Docs / ReasonReact / Lifecycles


The Record API is in feature-freeze. For the newest features and better support going forward, please consider migrating to the new function components.

ReasonReact supports the familiar ReactJS lifecycle events.

didMount: self => unit willReceiveProps: self => state shouldUpdate: oldAndNewSelf => bool willUpdate: oldAndNewSelf => unit didUpdate: oldAndNewSelf => unit willUnmount: self => unit


  • We've dropped the component prefix from all these.
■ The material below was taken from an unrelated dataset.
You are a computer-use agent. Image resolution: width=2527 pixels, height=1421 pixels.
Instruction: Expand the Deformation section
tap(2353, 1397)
  • willReceiveProps asks for the return type to be state, not update state (i.e. not NoUpdate/Update/SideEffects/UpdateWithSideEffects). We presume you'd always want to update the state in this lifecycle. If not, simply return the previous state exposed in the lifecycle argument.

  • didUpdate, willUnmount and willUpdate don't allow you to return a new state to be updated, to prevent infinite loops.
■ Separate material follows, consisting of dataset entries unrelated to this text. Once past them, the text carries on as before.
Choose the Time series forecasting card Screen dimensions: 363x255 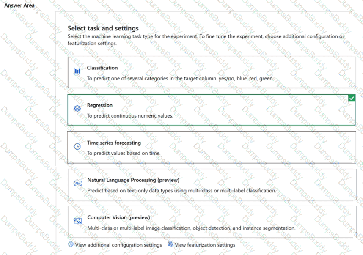(x=212, y=147)
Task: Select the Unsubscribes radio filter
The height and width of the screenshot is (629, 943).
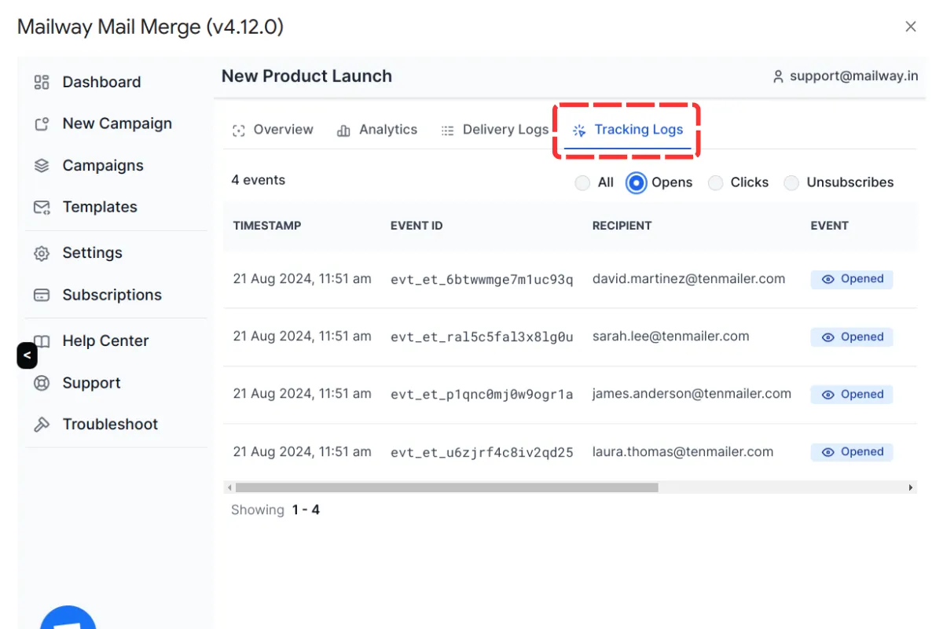Action: coord(791,183)
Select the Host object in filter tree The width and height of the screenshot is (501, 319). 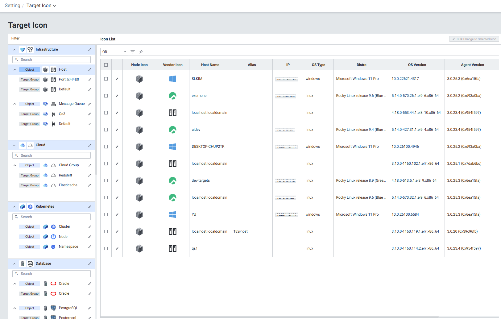click(x=63, y=70)
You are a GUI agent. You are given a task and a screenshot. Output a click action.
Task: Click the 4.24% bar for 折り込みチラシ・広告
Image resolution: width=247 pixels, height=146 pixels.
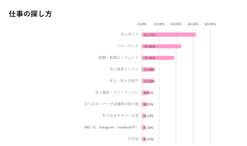pyautogui.click(x=144, y=116)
  • willMount is unsupported. Use didMount instead.

  • didUpdate, willUpdate and shouldUpdate take in a oldAndNewSelf record, of type {oldSelf: self, newSelf: self}. These two fields are the equivalent of ReactJS' componentDidUpdate's prevProps/prevState/ in conjunction with props/state. Likewise for willUpdate and shouldUpdate.

If you need to update state in a lifecycle event, simply send an action to reducer and handle it correspondingly: self.send(DidMountUpdate).

Some new lifecycle methods act differently. Described below.

Access next or previous props: retainedProps

One pattern that's sometimes used in ReactJS is accessing a lifecycle event's prevProps (componentDidUpdate), nextProps (componentWillUpdate), and so on. ReasonReact doesn't automatically keep copies of previous props for you. We provide the retainedProps API for this purpose:

type retainedProps = {message: string}; let component = ReasonReact.statelessComponentWithRetainedProps("RetainedPropsExample"); let make = (~message, _children) => { ...component, retainedProps: {message: message}, didUpdate: ({oldSelf, newSelf}) => if (oldSelf.retainedProps.message !== newSelf.retainedProps.message) { /* do whatever sneaky imperative things here */ Js.log("props `message` changed!") }, render: (_self) => /* ... */ };

We expose ReasonReact.statelessComponentWithRetainedProps and ReasonReact.reducerComponentWithRetainedProps. Both work like their ordinary non-retained-props counterpart, and require you to specify a new field, retainedProps (of whatever type you'd like) in your component's spec in make.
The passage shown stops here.